***** AVAILABLE DATA

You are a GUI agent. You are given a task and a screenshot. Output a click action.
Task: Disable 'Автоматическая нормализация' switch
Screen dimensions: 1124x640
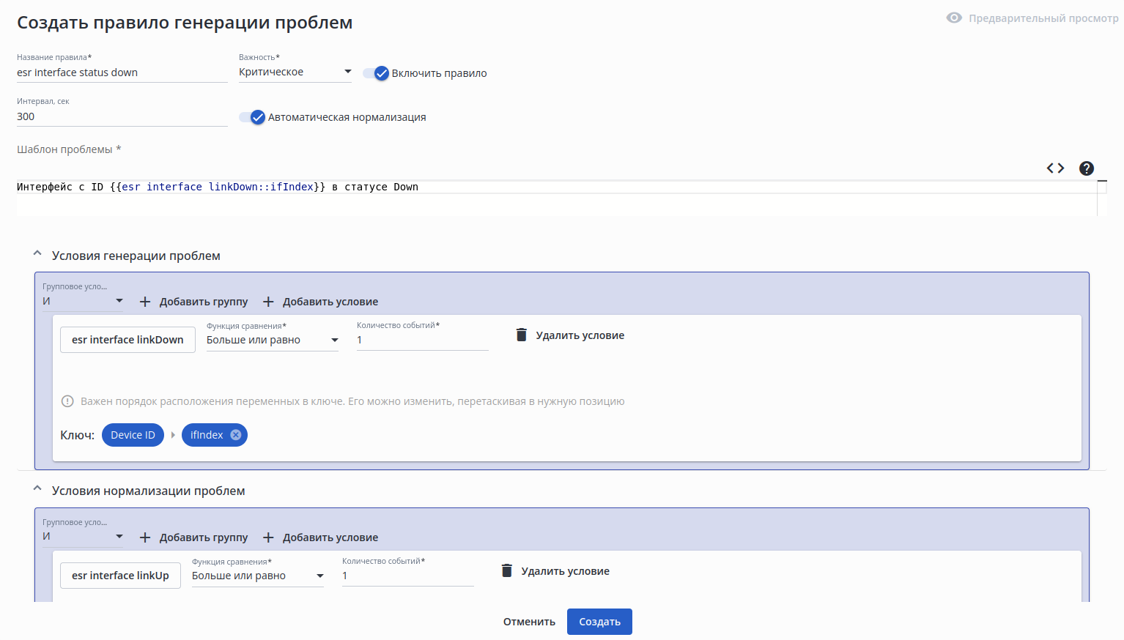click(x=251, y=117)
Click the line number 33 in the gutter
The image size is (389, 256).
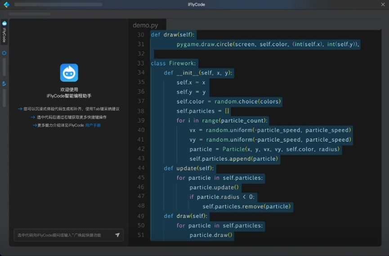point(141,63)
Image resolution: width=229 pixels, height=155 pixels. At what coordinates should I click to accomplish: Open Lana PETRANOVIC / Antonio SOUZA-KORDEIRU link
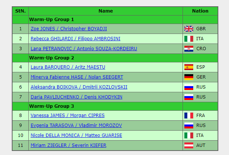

**********
***** AVAILABLE DATA

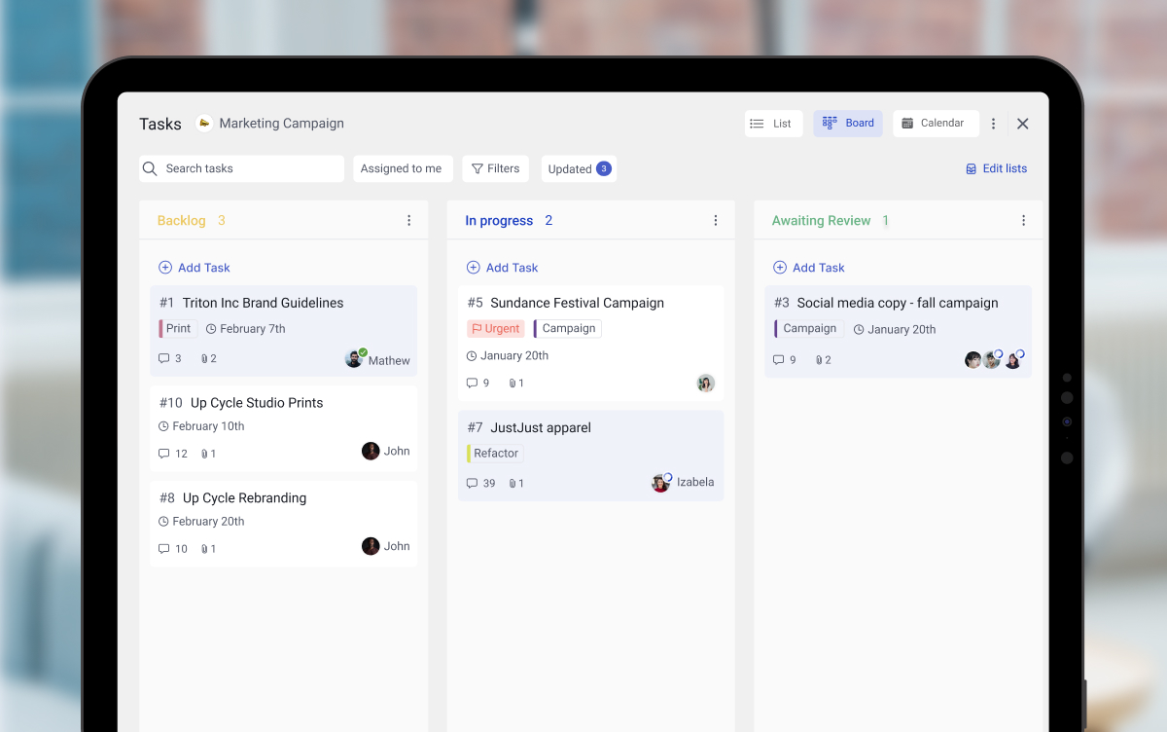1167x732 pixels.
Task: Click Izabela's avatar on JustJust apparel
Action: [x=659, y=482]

**********
***** AVAILABLE DATA

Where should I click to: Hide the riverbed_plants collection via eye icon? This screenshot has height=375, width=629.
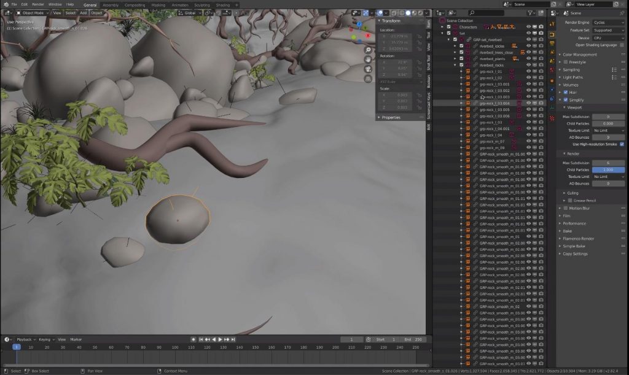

**********

WHAT YOU ARE ASKED TO DO: Everything above from the line with "The image size is (389, 256)." through the line with "Image resolution: width=229" should be retyped exactly, and nothing else; omit pictures.

EXERCISE RESULT:
The image size is (389, 256).
point(141,63)
Image resolution: width=229 pixels, height=155 pixels. At what coordinates should I click to accomplish: Open Lana PETRANOVIC / Antonio SOUZA-KORDEIRU link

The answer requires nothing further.